各所のチューニングでフィオラノでのタイムは2秒も短縮

599XXは、限定20台~30台という若干の幅を持って生産が開始された。2010年から2年間の予定でXXプログラムがスタートしたが、2011年の秋にイタリアのムジェロ・サーキットで行われたフェラーリ主催の「フィナーリ・モンディアーリ」では、そのエボリューション・パッケージが一部のカスタマー向けに披露された。続くボローニャ・モーターショーで「599XX EVO」が正式に発表された。

599XX EVOは、599XXからエクステリアをさらに刺激的な造形へと変化した。ツインプロファイルのダイナミックなリアウイングにはF1由来のDRS(ドラッグリダクションシステム)が統合されている。このシステムは車載センサーによって制御され、スロットル入力やステアリング角度、ヨー角などに応じてダウンフォースを最適化するほか、高速走行時のドラッグを低減する。
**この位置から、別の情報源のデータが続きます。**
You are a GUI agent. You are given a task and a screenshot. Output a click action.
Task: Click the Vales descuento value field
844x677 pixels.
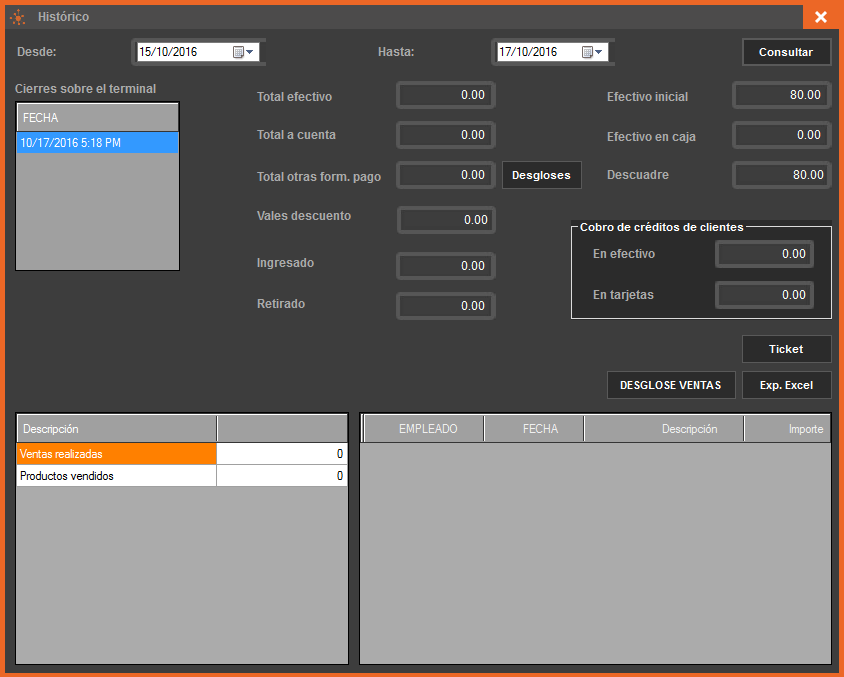point(446,219)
排気システムもさらに軽量なサイドエグゾーストへと変わり、サスペンションのセッティングも見直された。エンジンはさらに10psのエクストラを得て740ps仕様へと強化された。結果、フィオラノでのラップタイムは、599XXが1分17秒であったのに対して、一気に2秒を短縮し、1分15秒を記録するに至ったのである。

599XXシリーズはこのEVOモデルを含めても(そのなかには599XXからEVOへのアップグレード車もある)、製作台数はわずかに50台未満である。

その599XX EVOが、RMサザビーズのモントレー・オークションに登場した。同社による予想落札価格は300万ドル~350万ドル(邦貨換算約4億4154万円~5億1513万円)というものだった。

そして前作となるFXX、あるいは後継車の「FXX K」とともに、現在でもXXプログラムに参加する資格を保持していることを考えれば、これはある意味妥当な数字といえる。XXモデルのカスタマーとなることは、同時にフェラーリの最上位カスタマーの名簿にその名を連ねることに等しいのだから。

出品車の599XX EVOは、鮮烈なロッソ・フーコと、シルバーのルーフとウイングを組み合わせたカラーを持つものだ。車両のほかに専用のレーシングフライトケース2個が付属していた。その落札価格は330万5000ドル(邦貨換算約4億8643万円)である。あらためてフェラーリのXXモデルが持つ人気、そしてその価値を知らされた思いだ。